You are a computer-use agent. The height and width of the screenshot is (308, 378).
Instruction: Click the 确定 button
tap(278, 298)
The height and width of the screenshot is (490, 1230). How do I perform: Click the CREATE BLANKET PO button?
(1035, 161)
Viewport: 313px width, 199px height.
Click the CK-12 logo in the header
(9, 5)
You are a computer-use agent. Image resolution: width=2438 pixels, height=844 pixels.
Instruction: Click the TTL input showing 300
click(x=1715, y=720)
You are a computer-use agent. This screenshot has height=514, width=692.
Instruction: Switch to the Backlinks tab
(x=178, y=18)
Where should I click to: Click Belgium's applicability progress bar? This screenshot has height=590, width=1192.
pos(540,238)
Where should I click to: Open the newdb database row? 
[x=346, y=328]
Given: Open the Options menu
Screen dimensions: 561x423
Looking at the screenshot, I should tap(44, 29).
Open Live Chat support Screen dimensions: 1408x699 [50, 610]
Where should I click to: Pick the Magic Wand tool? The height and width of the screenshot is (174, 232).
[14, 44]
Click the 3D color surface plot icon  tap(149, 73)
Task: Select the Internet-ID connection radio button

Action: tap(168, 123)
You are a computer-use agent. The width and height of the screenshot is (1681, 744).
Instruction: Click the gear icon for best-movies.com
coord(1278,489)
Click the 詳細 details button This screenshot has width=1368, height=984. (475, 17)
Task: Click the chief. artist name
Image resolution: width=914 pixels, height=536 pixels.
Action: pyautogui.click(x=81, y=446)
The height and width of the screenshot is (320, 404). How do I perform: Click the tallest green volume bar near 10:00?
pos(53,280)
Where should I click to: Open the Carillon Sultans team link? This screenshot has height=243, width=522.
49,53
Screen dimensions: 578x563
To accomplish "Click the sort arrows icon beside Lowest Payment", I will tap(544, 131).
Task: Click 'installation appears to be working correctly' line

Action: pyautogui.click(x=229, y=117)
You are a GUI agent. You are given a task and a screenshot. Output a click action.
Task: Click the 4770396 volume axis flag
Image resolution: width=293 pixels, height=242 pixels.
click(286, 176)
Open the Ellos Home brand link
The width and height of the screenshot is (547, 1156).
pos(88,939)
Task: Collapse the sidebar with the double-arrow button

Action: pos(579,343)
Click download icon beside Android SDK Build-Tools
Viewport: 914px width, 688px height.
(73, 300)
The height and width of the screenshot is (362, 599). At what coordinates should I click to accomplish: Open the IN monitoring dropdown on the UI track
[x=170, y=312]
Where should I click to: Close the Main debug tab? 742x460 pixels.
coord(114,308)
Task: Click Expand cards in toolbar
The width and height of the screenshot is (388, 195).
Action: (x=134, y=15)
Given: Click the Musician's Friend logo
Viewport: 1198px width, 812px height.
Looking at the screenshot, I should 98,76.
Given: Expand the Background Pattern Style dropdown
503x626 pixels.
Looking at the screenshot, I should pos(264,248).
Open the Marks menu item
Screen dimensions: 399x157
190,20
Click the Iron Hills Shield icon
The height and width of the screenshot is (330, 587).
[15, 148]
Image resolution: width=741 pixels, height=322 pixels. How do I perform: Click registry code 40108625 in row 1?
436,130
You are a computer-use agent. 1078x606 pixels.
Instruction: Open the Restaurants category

Exercise requirements =
Lay out every line of the records above as a Markdown table with two columns, Number and Text. Put the row's number in Number and the line in Text, and skip any blank lines.

Final result =
| Number | Text |
|---|---|
| 1 | You are a computer-use agent. The height and width of the screenshot is (308, 378). |
| 2 | Instruction: Click the 确定 button |
| 3 | tap(278, 298) |
| 4 | The height and width of the screenshot is (490, 1230). How do I perform: Click the CREATE BLANKET PO button? |
| 5 | (1035, 161) |
| 6 | Viewport: 313px width, 199px height. |
| 7 | Click the CK-12 logo in the header |
| 8 | (9, 5) |
| 9 | You are a computer-use agent. Image resolution: width=2438 pixels, height=844 pixels. |
| 10 | Instruction: Click the TTL input showing 300 |
| 11 | click(x=1715, y=720) |
| 12 | You are a computer-use agent. This screenshot has height=514, width=692. |
| 13 | Instruction: Switch to the Backlinks tab |
| 14 | (x=178, y=18) |
| 15 | Where should I click to: Click Belgium's applicability progress bar? This screenshot has height=590, width=1192. |
| 16 | pos(540,238) |
| 17 | Where should I click to: Open the newdb database row?  |
| 18 | [x=346, y=328] |
| 19 | Given: Open the Options menu |
| 20 | Screen dimensions: 561x423 |
| 21 | Looking at the screenshot, I should tap(44, 29). |
| 22 | Open Live Chat support Screen dimensions: 1408x699 [50, 610] |
| 23 | Where should I click to: Pick the Magic Wand tool? The height and width of the screenshot is (174, 232). |
| 24 | [14, 44] |
| 25 | Click the 3D color surface plot icon  tap(149, 73) |
| 26 | Task: Select the Internet-ID connection radio button |
| 27 | Action: tap(168, 123) |
| 28 | You are a computer-use agent. The width and height of the screenshot is (1681, 744). |
| 29 | Instruction: Click the gear icon for best-movies.com |
| 30 | coord(1278,489) |
| 31 | Click the 詳細 details button This screenshot has width=1368, height=984. (475, 17) |
| 32 | Task: Click the chief. artist name |
| 33 | Image resolution: width=914 pixels, height=536 pixels. |
| 34 | Action: pyautogui.click(x=81, y=446) |
| 35 | The height and width of the screenshot is (320, 404). How do I perform: Click the tallest green volume bar near 10:00? |
| 36 | pos(53,280) |
| 37 | Where should I click to: Open the Carillon Sultans team link? This screenshot has height=243, width=522. |
| 38 | 49,53 |
| 39 | Screen dimensions: 578x563 |
| 40 | To accomplish "Click the sort arrows icon beside Lowest Payment", I will tap(544, 131). |
| 41 | Task: Click 'installation appears to be working correctly' line |
| 42 | Action: pyautogui.click(x=229, y=117) |
| 43 | You are a GUI agent. You are given a task and a screenshot. Output a click action. |
| 44 | Task: Click the 4770396 volume axis flag |
| 45 | Image resolution: width=293 pixels, height=242 pixels. |
| 46 | click(286, 176) |
| 47 | Open the Ellos Home brand link |
| 48 | The width and height of the screenshot is (547, 1156). |
| 49 | pos(88,939) |
| 50 | Task: Collapse the sidebar with the double-arrow button |
| 51 | Action: pos(579,343) |
| 52 | Click download icon beside Android SDK Build-Tools |
| 53 | Viewport: 914px width, 688px height. |
| 54 | (73, 300) |
| 55 | The height and width of the screenshot is (362, 599). At what coordinates should I click to accomplish: Open the IN monitoring dropdown on the UI track |
| 56 | [x=170, y=312] |
| 57 | Where should I click to: Close the Main debug tab? 742x460 pixels. |
| 58 | coord(114,308) |
| 59 | Task: Click Expand cards in toolbar |
| 60 | The width and height of the screenshot is (388, 195). |
| 61 | Action: (x=134, y=15) |
| 62 | Given: Click the Musician's Friend logo |
| 63 | Viewport: 1198px width, 812px height. |
| 64 | Looking at the screenshot, I should 98,76. |
| 65 | Given: Expand the Background Pattern Style dropdown |
| 66 | 503x626 pixels. |
| 67 | Looking at the screenshot, I should pos(264,248). |
| 68 | Open the Marks menu item |
| 69 | Screen dimensions: 399x157 |
| 70 | 190,20 |
| 71 | Click the Iron Hills Shield icon |
| 72 | The height and width of the screenshot is (330, 587). |
| 73 | [15, 148] |
| 74 | Image resolution: width=741 pixels, height=322 pixels. How do I perform: Click registry code 40108625 in row 1? |
| 75 | 436,130 |
| 76 | You are a computer-use agent. 1078x606 pixels. |
| 77 | Instruction: Open the Restaurants category |